- _Kaynak metin_:

####

Ayşenur KAHVECİ

Ayşenur KAHVECİ

İntizam ve İttifakı Muhafaza

Bunun için dört vazifeden bahseder Üstad Muhakematta… Kâinatın lisân-ı hâli ile, mesela muazzam intizamı ile Vâcib-ül Vücûd’a işaret ettiğini anlatır.  Mahlukâtın nev’leri, nev’lerin ferdleri arasındaki göz kamaştırıcı intizamın nazar-ı hikmete, Allah’ın varlığına, kasd ve iradesine şahitlik eden bir müjdeci olduğundan bahseder. İnsanın ise kâinatın teşekkülâtıyla bizzat ilgili olamayacağından fakat kâinata girmiş her ferdin dört vazifesi olduğundan bahseder. 

Bu vazifelerin birincisinden bahsetmek istiyorum. 
 
İlk vazifede Bediüzzaman, kâinattaki her nev’in her ferdinin intizam içinde, birlik ile Allah’ın saltanatını ilan etmek olduğunu söylüyor. Mesela, portakal taifesi kış mevsimi geldiğinde her ferdi bir anda, komutanından emir bekleyen bir tabur asker misali var oluyorsa…
Leylek taifesi göç mevsimi geldiğinde tüm fertleri bir ferd gibi yola koyuluyorsa…
Gelincik taifesi bahar mevsiminde hepsi birden gülümsüyorsa gökyüzüne…
Kar taneleri, hiç birisi birisine dokunmadan toprağa doğru süzülüyorsa…
Sema denizindeki seyyareler pervane gibi birbirlerine çarpmadan yüzüyorsa, Sultan-ı Ezelinin saltanatını ilan etmek olan vazifelerini ifa ediyorlar demektir. 
 
Zira bu muhteşem şölen, kusursuz bir itaati, sorgusuz bir teslimiyeti iktiza eder. Demek  portakal taifesinin, leylek taifesinin, kar taifesinin, seyyarelerin herbir ferdi intizam ve ittifak ile Rablerinin saltanatını ilan etmek olan vazifelerini layıkıyla yerine getiriyorlar.

####

- _Ham veri_:
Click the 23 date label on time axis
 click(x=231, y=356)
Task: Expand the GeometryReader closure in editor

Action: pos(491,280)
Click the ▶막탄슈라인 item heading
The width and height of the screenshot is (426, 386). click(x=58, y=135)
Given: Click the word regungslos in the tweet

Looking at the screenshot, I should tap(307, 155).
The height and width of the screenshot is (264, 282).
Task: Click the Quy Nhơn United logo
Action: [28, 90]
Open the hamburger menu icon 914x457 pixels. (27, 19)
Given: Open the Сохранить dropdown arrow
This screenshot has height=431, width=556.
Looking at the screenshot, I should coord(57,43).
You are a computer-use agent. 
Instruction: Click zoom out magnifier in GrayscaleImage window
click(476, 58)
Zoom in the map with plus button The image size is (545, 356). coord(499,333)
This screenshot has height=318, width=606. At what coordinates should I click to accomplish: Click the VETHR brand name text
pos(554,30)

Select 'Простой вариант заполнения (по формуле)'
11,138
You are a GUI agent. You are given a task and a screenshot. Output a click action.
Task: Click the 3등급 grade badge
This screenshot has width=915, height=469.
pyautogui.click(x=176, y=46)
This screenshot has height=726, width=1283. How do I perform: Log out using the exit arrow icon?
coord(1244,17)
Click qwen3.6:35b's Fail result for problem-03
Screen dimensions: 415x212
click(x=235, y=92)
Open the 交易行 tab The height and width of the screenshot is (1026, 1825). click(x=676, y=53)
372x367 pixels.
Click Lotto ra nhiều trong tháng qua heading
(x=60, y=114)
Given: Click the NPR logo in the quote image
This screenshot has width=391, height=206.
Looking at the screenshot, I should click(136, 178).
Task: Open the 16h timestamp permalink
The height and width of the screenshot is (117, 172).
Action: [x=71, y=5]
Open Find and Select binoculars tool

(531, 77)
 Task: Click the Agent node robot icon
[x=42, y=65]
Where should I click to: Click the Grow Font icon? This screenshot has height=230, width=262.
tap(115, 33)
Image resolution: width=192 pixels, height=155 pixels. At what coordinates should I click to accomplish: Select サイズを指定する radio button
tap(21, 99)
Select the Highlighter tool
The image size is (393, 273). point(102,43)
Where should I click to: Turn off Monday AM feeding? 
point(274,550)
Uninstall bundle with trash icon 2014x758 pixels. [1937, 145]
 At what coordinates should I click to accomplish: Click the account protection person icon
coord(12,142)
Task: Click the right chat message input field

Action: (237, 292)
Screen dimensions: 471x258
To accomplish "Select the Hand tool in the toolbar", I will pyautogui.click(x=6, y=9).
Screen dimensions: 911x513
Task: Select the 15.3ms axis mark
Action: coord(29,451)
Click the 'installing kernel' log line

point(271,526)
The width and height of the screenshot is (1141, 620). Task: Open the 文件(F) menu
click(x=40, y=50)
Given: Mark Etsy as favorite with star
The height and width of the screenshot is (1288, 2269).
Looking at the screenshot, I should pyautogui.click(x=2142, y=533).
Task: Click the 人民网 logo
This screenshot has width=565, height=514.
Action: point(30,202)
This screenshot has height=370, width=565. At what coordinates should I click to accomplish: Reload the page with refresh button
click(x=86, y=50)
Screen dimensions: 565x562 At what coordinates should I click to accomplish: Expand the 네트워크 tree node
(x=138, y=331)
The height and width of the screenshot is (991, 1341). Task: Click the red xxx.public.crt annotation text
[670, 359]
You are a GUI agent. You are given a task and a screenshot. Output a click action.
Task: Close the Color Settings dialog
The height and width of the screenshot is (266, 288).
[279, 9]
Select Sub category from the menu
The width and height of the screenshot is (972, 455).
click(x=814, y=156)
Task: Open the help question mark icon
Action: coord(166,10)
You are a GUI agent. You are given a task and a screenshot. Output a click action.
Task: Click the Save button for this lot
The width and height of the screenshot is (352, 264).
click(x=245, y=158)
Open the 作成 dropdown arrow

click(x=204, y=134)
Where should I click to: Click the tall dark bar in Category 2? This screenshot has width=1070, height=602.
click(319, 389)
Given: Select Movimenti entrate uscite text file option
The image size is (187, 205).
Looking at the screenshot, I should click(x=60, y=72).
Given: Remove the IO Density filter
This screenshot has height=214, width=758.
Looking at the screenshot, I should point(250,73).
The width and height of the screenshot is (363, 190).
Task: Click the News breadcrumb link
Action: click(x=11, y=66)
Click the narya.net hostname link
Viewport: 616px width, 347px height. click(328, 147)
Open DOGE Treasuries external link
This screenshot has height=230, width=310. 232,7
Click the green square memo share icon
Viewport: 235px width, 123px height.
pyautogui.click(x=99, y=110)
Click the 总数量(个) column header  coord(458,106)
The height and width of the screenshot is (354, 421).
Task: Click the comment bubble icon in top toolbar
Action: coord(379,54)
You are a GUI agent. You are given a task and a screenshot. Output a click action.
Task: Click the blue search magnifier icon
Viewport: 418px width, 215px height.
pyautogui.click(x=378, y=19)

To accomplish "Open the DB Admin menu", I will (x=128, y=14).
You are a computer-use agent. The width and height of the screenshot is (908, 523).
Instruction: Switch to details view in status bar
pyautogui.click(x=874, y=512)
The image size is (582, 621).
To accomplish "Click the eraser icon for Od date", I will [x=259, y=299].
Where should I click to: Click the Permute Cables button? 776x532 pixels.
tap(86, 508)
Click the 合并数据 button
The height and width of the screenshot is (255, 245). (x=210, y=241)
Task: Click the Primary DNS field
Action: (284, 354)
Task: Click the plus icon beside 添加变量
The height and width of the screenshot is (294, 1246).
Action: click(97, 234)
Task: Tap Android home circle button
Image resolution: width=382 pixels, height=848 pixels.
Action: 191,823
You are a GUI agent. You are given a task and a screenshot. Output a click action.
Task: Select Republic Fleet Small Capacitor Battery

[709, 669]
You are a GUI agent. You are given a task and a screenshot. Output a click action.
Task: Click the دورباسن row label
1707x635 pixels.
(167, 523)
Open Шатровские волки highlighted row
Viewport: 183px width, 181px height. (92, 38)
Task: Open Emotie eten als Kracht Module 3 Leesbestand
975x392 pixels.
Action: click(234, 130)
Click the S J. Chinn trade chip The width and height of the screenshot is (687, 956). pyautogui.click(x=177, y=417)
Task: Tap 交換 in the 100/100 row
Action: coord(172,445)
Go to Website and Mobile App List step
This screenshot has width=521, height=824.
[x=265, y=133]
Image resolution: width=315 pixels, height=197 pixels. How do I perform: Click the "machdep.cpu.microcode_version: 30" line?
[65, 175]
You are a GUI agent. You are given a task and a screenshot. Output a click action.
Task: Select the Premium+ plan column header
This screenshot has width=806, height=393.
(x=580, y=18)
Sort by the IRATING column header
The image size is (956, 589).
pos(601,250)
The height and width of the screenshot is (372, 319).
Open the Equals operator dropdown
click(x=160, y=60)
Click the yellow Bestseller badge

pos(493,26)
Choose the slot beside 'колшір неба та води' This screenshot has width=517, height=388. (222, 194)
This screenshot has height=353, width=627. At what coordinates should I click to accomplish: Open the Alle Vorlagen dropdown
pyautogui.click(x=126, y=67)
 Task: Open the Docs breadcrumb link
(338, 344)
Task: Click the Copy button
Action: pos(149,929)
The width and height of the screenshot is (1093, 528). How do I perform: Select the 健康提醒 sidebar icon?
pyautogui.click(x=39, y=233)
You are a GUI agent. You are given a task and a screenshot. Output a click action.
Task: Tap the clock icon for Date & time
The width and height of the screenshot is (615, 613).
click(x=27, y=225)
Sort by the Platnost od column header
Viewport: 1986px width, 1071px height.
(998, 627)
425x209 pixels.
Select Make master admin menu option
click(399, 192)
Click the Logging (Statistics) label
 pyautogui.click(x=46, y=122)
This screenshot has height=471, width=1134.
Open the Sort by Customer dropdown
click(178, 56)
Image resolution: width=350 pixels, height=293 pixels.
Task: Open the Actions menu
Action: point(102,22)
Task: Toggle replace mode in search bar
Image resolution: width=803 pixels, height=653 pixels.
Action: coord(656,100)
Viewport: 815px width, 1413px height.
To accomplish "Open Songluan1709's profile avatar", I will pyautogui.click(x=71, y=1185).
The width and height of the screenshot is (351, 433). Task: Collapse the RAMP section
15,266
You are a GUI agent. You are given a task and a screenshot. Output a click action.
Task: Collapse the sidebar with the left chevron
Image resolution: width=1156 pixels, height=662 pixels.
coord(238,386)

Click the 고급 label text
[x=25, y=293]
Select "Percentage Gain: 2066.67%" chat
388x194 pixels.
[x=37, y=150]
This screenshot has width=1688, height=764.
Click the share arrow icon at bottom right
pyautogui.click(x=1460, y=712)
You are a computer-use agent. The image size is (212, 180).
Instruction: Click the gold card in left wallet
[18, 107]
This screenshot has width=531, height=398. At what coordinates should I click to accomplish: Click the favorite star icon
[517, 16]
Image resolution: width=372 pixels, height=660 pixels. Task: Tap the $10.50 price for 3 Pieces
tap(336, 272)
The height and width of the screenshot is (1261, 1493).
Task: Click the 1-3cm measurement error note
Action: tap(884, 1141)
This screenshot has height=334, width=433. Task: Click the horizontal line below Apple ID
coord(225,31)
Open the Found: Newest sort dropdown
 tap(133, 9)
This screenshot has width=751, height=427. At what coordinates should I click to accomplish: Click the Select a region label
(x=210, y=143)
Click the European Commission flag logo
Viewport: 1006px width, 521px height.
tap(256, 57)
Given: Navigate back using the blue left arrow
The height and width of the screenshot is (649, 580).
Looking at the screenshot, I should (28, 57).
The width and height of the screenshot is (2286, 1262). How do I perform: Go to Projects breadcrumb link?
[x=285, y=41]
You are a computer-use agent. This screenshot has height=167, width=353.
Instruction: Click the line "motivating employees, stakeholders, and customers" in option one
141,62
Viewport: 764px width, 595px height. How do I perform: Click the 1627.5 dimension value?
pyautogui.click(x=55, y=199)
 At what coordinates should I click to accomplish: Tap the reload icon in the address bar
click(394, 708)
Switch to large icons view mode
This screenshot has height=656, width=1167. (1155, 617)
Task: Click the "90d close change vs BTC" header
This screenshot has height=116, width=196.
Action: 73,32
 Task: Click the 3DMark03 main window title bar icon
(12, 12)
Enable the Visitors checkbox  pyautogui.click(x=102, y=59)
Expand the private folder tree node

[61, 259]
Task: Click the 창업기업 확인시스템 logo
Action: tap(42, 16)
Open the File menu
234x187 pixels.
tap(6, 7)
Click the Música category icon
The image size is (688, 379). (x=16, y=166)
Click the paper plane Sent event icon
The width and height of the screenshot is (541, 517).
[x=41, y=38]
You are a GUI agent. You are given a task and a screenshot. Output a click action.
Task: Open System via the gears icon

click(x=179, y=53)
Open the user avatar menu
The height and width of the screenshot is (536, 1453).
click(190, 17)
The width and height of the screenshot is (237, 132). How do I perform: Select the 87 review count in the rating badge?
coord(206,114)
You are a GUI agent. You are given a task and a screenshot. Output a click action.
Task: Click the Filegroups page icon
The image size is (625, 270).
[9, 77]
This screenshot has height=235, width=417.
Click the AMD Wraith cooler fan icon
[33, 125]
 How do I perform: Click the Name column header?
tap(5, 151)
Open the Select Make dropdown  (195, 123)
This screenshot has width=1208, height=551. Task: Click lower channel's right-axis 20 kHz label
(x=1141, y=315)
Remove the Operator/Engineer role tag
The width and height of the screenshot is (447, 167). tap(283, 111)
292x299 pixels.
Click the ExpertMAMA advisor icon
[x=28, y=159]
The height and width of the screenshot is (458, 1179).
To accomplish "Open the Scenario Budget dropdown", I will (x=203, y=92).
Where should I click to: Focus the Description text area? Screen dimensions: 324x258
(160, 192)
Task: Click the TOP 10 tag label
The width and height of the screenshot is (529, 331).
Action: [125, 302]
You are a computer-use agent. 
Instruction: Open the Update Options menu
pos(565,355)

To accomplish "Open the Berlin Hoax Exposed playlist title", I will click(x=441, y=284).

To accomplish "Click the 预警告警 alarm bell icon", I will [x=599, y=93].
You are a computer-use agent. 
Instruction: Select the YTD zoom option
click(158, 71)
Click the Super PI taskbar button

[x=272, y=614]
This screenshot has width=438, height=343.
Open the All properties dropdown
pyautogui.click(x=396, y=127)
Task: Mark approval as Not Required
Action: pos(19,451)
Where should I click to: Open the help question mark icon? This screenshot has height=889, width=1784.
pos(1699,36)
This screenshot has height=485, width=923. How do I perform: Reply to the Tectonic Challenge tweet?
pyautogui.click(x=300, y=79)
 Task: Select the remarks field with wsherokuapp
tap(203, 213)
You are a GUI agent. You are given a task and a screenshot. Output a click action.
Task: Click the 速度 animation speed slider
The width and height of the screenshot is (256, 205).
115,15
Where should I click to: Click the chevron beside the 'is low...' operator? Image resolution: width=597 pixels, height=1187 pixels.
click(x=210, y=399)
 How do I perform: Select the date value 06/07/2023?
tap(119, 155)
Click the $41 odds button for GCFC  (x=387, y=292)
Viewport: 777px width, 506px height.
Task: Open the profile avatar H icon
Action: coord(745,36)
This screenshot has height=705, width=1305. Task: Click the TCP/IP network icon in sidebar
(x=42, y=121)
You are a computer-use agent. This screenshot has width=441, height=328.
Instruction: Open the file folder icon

####

- _Amaç_:
İntizam ve ittifak üzerine yazılmış metindeki "Zira bu muhteşem şölen, kusursuz bir itaati, sorgusuz bir teslimiyeti iktiza eder." cümlesini İngilizceye çevirin. Verilerin bu işle hiçbir ilgisi yoktur.

- _Doğru cevap_:
For this magnificent feast requires flawless obedience and unquestioning submission.